Would-be bomber, Saajid Badat, used sacrifice72 as his e-mail name
A British prisoner who plotted to blow a US passenger plane out of the sky was so determined to die for al-Qaeda that he used the e-mail address firstname.lastname@example.org, he admitted in court.
Saajid Badat, 35, told the New York trial of British hate preacher Abu Hamza that he used the Yahoo account while researching Jewish targets in South Africa.
The word sacrifice was a nod to his determination to die in the cause of violent jihad and 72 was a reference to the number of virgins that al-Qaeda preached a "martyr" is entitled to deflower in heaven.
Badat said he went to Pakistan in mid-2001 to use the internet to research Jewish targets, which included a Holocaust museum, synagogues and the diamond industry.
Under cross-examination on Tuesday from Hamza's lawyer Jeremy Schneider, he said he spent two days preparing a "detailed" report for al-Qaeda bosses on the targets.
He admitted he was willing to see women and children killed should the attacks have gone ahead.
When al-Qaeda asked him instead to blow a US jet out of the sky and murder hundreds of people in late 2001, he confessed that he felt "honoured" and "proud".
Badat flew back to Britain from Pakistan, via the Netherlands and Turkey, with a shoe bomb strapped to his foot but backed out of the plot in December 2001.

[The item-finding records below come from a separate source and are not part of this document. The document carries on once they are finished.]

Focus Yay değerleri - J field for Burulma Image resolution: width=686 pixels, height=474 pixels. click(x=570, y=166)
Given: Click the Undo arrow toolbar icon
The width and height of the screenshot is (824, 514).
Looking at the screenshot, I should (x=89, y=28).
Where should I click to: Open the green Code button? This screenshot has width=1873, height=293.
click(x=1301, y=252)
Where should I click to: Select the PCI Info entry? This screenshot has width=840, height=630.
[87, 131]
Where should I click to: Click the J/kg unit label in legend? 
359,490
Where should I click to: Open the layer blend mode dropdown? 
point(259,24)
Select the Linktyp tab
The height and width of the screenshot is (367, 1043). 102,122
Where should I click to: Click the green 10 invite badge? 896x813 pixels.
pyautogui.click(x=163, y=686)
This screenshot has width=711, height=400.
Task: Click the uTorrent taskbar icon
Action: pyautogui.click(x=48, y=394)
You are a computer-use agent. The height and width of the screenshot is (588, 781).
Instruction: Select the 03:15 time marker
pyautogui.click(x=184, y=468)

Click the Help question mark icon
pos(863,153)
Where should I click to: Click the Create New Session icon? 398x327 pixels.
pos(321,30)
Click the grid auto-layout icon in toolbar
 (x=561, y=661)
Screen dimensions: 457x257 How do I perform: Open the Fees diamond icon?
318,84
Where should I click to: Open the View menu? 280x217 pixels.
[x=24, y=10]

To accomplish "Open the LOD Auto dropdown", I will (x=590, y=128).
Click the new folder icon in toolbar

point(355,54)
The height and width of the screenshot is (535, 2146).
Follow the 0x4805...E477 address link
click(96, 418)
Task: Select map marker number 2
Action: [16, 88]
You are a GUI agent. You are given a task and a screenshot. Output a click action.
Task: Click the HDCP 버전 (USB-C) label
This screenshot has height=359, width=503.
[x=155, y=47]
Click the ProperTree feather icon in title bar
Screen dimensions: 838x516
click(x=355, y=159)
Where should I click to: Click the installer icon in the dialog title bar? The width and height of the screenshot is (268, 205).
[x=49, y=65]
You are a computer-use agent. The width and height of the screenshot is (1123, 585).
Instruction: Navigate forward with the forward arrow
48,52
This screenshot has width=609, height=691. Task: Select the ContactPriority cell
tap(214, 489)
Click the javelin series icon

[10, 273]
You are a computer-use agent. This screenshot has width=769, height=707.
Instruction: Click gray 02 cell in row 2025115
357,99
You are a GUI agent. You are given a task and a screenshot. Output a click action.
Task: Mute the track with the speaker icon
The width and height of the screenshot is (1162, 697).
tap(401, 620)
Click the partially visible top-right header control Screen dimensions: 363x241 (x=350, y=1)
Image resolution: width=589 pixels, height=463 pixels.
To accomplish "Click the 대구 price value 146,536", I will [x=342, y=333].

Badat testified by video link from Britain because he faces 30 years to life imprisonment in the United States over the shoe bomb plot.
Mustafa Kamel Mustafa, 56, better known in Britain as Abu Hamza al-Masri, has pleaded not guilty to 11 kidnapping and terror charges which pre-date the September 11, 2001, terror attacks.
He faces spending the rest of his life in a maximum-security US prison if convicted in the Manhattan federal court after a trial expected to last well into this month.
Hamza is blind in one eye and had both arms blown off in an explosion in Afghanistan years ago.